:: Supplied material

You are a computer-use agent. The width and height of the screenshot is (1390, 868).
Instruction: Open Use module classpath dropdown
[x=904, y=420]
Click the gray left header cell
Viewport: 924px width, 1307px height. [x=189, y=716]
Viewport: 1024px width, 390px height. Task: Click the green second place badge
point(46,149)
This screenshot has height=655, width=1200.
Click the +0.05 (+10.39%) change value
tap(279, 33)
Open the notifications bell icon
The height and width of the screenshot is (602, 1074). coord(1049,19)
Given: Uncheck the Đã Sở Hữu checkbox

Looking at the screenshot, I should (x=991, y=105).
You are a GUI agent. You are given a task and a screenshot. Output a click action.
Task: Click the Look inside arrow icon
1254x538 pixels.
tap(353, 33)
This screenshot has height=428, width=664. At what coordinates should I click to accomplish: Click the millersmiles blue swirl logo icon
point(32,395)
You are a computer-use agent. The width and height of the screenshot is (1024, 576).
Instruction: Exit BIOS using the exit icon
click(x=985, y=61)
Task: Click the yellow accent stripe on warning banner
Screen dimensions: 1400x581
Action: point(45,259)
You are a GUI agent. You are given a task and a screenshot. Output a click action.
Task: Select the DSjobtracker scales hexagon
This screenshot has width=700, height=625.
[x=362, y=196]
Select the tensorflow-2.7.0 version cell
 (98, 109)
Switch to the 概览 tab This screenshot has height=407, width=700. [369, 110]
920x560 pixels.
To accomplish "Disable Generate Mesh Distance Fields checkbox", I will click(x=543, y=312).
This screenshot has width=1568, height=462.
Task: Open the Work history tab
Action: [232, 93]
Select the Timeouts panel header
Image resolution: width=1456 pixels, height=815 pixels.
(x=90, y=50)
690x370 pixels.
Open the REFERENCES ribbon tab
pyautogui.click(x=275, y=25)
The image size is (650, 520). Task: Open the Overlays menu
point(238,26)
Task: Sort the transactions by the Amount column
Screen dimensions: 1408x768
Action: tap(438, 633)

::::

-- Aim of the task --
For the data above, give the number of lines in which the word "computer" appears, and nothing more.

-- Task answer --
2